Work order: After reading the data, copy it out in full and exactly.

Records provided:
═══
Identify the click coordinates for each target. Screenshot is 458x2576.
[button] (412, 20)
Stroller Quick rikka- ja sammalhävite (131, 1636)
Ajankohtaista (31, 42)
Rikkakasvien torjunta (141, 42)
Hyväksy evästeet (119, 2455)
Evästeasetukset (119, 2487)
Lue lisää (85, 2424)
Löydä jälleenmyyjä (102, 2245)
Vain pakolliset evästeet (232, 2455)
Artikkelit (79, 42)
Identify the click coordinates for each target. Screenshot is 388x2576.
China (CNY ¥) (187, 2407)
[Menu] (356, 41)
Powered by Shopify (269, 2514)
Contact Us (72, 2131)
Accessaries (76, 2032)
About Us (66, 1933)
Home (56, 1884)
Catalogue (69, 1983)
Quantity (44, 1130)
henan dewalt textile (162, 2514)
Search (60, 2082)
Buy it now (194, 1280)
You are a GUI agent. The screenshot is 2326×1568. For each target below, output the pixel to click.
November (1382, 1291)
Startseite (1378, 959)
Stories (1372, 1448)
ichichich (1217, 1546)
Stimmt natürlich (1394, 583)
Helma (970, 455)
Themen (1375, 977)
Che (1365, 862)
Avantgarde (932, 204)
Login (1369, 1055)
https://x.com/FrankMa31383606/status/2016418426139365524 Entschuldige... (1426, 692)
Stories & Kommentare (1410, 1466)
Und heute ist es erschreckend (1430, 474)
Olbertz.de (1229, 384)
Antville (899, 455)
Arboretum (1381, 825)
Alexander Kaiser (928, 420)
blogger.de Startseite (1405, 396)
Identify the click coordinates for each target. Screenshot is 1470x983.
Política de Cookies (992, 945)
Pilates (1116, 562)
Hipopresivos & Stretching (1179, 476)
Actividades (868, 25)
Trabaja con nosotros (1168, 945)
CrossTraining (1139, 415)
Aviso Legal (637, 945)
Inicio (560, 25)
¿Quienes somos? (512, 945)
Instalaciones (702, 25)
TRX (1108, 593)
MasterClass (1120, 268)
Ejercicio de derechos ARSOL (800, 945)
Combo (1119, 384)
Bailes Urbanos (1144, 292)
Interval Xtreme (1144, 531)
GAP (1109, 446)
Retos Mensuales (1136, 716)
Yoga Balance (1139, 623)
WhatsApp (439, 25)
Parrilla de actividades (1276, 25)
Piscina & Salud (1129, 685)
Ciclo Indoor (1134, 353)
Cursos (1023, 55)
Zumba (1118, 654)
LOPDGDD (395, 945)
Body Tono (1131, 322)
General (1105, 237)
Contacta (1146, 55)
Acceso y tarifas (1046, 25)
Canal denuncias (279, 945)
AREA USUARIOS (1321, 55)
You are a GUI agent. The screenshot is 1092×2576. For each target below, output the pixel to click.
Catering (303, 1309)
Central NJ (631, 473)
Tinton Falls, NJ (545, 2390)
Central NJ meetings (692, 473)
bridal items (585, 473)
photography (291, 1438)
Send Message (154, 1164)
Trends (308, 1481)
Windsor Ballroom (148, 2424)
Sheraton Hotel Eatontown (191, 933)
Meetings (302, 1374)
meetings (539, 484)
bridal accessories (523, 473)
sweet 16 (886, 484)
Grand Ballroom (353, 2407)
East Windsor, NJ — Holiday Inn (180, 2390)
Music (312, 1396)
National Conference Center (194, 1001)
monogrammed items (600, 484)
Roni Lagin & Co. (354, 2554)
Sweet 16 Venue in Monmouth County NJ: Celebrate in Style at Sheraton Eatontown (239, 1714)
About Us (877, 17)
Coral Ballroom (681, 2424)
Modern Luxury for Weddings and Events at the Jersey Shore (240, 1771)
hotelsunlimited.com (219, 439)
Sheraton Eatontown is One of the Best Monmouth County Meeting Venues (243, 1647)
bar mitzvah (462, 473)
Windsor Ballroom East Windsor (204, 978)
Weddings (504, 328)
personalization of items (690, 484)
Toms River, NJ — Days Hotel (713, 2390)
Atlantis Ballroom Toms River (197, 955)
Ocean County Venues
═══
Answer for this exercise:
Identify the click coordinates for each target. Screenshot is 458x2576.
[button] (412, 20)
Stroller Quick rikka- ja sammalhävite (131, 1636)
Ajankohtaista (31, 42)
Rikkakasvien torjunta (141, 42)
Hyväksy evästeet (119, 2455)
Evästeasetukset (119, 2487)
Lue lisää (85, 2424)
Löydä jälleenmyyjä (102, 2245)
Vain pakolliset evästeet (232, 2455)
Artikkelit (79, 42)
Identify the click coordinates for each target. Screenshot is 388x2576.
China (CNY ¥) (187, 2407)
[Menu] (356, 41)
Powered by Shopify (269, 2514)
Contact Us (72, 2131)
Accessaries (76, 2032)
About Us (66, 1933)
Home (56, 1884)
Catalogue (69, 1983)
Quantity (44, 1130)
henan dewalt textile (162, 2514)
Search (60, 2082)
Buy it now (194, 1280)
You are a GUI agent. The screenshot is 2326×1568. For each target below, output the pixel to click.
November (1382, 1291)
Startseite (1378, 959)
Stories (1372, 1448)
ichichich (1217, 1546)
Stimmt natürlich (1394, 583)
Helma (970, 455)
Themen (1375, 977)
Che (1365, 862)
Avantgarde (932, 204)
Login (1369, 1055)
https://x.com/FrankMa31383606/status/2016418426139365524 Entschuldige... (1426, 692)
Stories & Kommentare (1410, 1466)
Und heute ist es erschreckend (1430, 474)
Olbertz.de (1229, 384)
Antville (899, 455)
Arboretum (1381, 825)
Alexander Kaiser (928, 420)
blogger.de Startseite (1405, 396)
Identify the click coordinates for each target. Screenshot is 1470x983.
Política de Cookies (992, 945)
Pilates (1116, 562)
Hipopresivos & Stretching (1179, 476)
Actividades (868, 25)
Trabaja con nosotros (1168, 945)
CrossTraining (1139, 415)
Aviso Legal (637, 945)
Inicio (560, 25)
¿Quienes somos? (512, 945)
Instalaciones (702, 25)
TRX (1108, 593)
MasterClass (1120, 268)
Ejercicio de derechos ARSOL (800, 945)
Combo (1119, 384)
Bailes Urbanos (1144, 292)
Interval Xtreme (1144, 531)
GAP (1109, 446)
Retos Mensuales (1136, 716)
Yoga Balance (1139, 623)
WhatsApp (439, 25)
Parrilla de actividades (1276, 25)
Piscina & Salud (1129, 685)
Ciclo Indoor (1134, 353)
Cursos (1023, 55)
Zumba (1118, 654)
LOPDGDD (395, 945)
Body Tono (1131, 322)
General (1105, 237)
Contacta (1146, 55)
Acceso y tarifas (1046, 25)
Canal denuncias (279, 945)
AREA USUARIOS (1321, 55)
You are a GUI agent. The screenshot is 1092×2576. For each target below, output the pixel to click.
Catering (303, 1309)
Central NJ (631, 473)
Tinton Falls, NJ (545, 2390)
Central NJ meetings (692, 473)
bridal items (585, 473)
photography (291, 1438)
Send Message (154, 1164)
Trends (308, 1481)
Windsor Ballroom (148, 2424)
Sheraton Hotel Eatontown (191, 933)
Meetings (302, 1374)
meetings (539, 484)
bridal accessories (523, 473)
sweet 16 (886, 484)
Grand Ballroom (353, 2407)
East Windsor, NJ — Holiday Inn (180, 2390)
Music (312, 1396)
National Conference Center (194, 1001)
monogrammed items (600, 484)
Roni Lagin & Co. (354, 2554)
Sweet 16 Venue in Monmouth County NJ: Celebrate in Style at Sheraton Eatontown (239, 1714)
About Us (877, 17)
Coral Ballroom (681, 2424)
Modern Luxury for Weddings and Events at the Jersey Shore (240, 1771)
hotelsunlimited.com (219, 439)
Sheraton Eatontown is One of the Best Monmouth County Meeting Venues (243, 1647)
bar mitzvah (462, 473)
Windsor Ballroom East Windsor (204, 978)
Weddings (504, 328)
personalization of items (690, 484)
Toms River, NJ — Days Hotel (713, 2390)
Atlantis Ballroom Toms River (197, 955)
Ocean County Venues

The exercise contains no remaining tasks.